▶ _What the task requires_
Every record here must be copied exactly, except for the images it holds.

▶ _Data extracted from a collection_

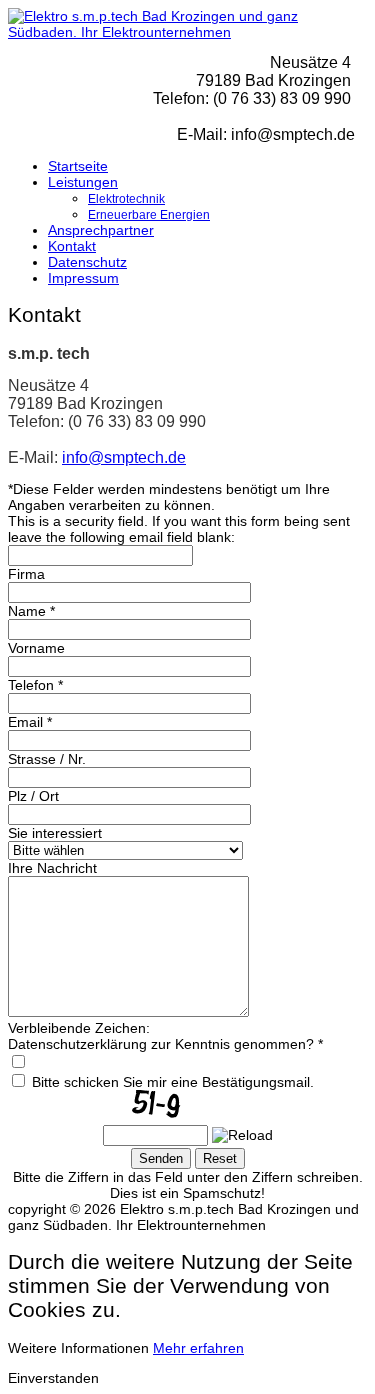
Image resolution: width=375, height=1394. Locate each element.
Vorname (36, 648)
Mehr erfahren (198, 1348)
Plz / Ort (33, 796)
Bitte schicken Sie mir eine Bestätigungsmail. (173, 1082)
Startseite (78, 166)
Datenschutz (87, 262)
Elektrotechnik (126, 199)
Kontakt (72, 246)
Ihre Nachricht (52, 868)
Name (31, 611)
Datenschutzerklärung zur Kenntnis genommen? (165, 1044)
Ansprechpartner (101, 230)
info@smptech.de (124, 457)
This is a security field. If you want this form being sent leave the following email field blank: (179, 529)
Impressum (83, 278)
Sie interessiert (55, 833)
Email (30, 722)
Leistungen (83, 182)
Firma (26, 574)
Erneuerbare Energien (149, 215)
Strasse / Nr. (47, 759)
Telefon (35, 685)
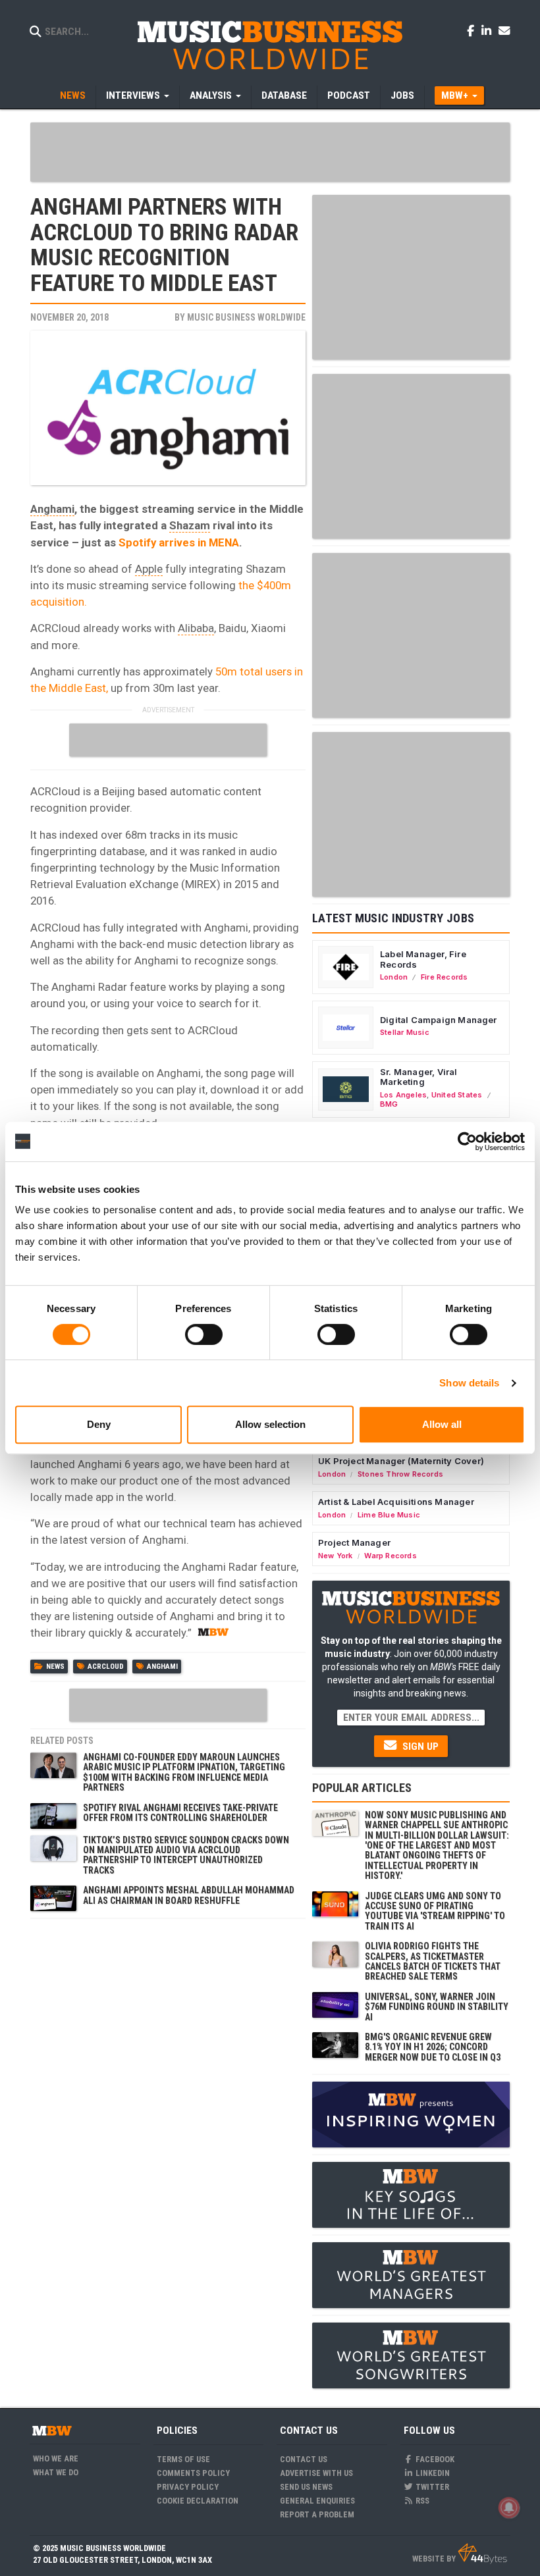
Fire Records (444, 977)
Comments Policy (193, 2473)
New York (335, 1555)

▶ _Answer below_
Image resolution: width=375, height=1394. Locate each element.
Vorname (36, 648)
Mehr erfahren (198, 1348)
Plz / Ort (33, 796)
Bitte schicken Sie mir eine Bestätigungsmail. (173, 1082)
Startseite (78, 166)
Datenschutz (87, 262)
Elektrotechnik (126, 199)
Kontakt (72, 246)
Ihre Nachricht (52, 868)
Name (31, 611)
Datenschutzerklärung zur Kenntnis genommen? (165, 1044)
Ansprechpartner (101, 230)
info@smptech.de (124, 457)
This is a security field. If you want this form being sent leave the following email field blank: (179, 529)
Impressum (83, 278)
Sie interessiert (55, 833)
Email (30, 722)
Leistungen (83, 182)
Firma (26, 574)
Erneuerbare Energien (149, 215)
Strasse / Nr. (47, 759)
Telefon (35, 685)
Fire Records (444, 977)
Comments Policy (193, 2473)
New York (335, 1555)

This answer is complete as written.